Ao voltar ao Brasil, em 2003, Lilian precisou traçar planos profissionais. O concurso mais recente para a OSTNCS já havia sido realizado e ela acabou por voltar os olhos para São Paulo. “Então fui, em 2004, para fazer as provas para orquestras semiprofissionais”, lembra. Acabou entrando para Orquestra de Câmara da USP e se tornou academista (o equivalente a estagiário) da Sinfônica da USP. Para não deixar as aulas de lado, ela começou a ter aulas com Andreas Uhlemann, violinista da Osesp.
Para um músico, especialmente os jovens, ter um professor como referência, mesmo depois de formado e já iniciado na vida profissional, é fundamental. “É como se fosse um técnico”, conta Lilian. “Você é o jogador numa equipe profissional, mas precisa daquele olhar de fora, de alguém que entende e vai te ajudar a pensar de maneira diferente ou até com uma visão técnica mesmo. Sempre tem o que aprender, acrescentar.”

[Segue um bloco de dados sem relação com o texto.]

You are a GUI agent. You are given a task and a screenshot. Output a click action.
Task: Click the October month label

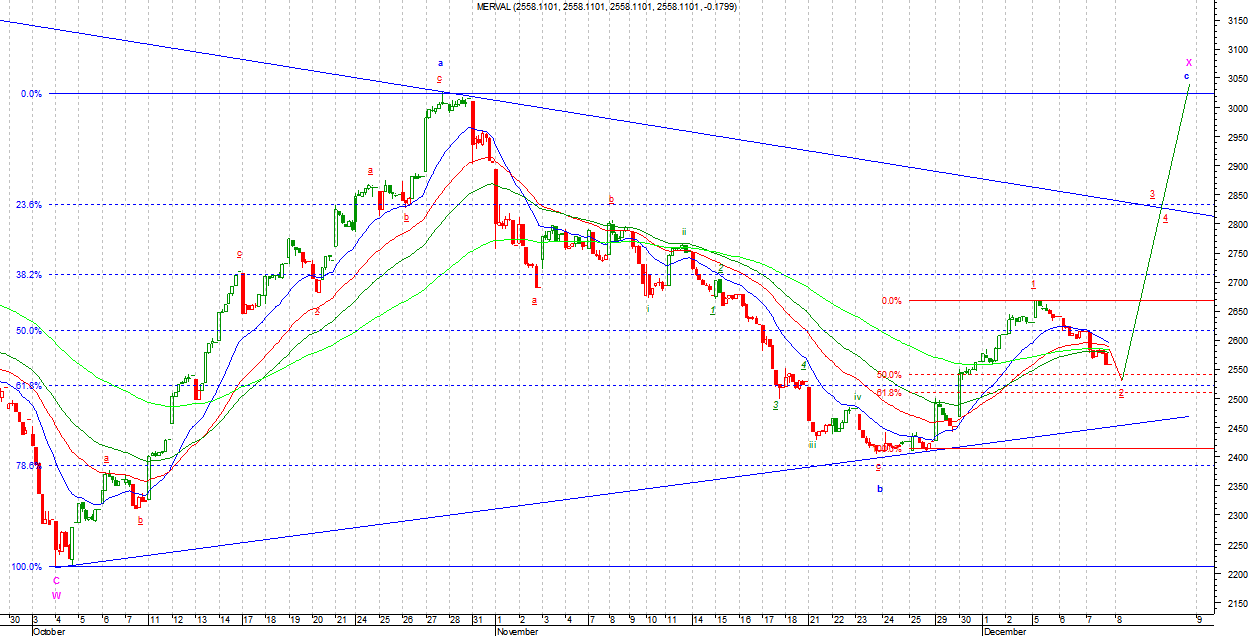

Nesse período, ela tratou de ampliar os horizontes o máximo possível. Se inscreveu para tocar com a Orquestra das Américas e com a Orquestra Mundial, que reúnem músicos das mais diversas nacionalidades, e fez três turnês por países como Canadá, Espanha e China. “São músicos de todos os lugares, muitos europeus, jovens. Foi incrível ter tocado em teatros grandes e modernos e com pessoas que compartilham aquela adoração pela música que todo jovem instrumentista tem”, garante.
Mas Brasília não saía da mira da musicista, na época com 24 anos. “Brasília é meu lar, minha casa, aqui me sinto tranquila, bem. E São Paulo é uma loucura, tudo bem que nem se compara a programação musical, mas eu acordava antes das 6h para estar na orquestra”, reflete. “E tinha o apego à orquestra, cresci vendo a orquestra. É um apego sentimental e emocional.”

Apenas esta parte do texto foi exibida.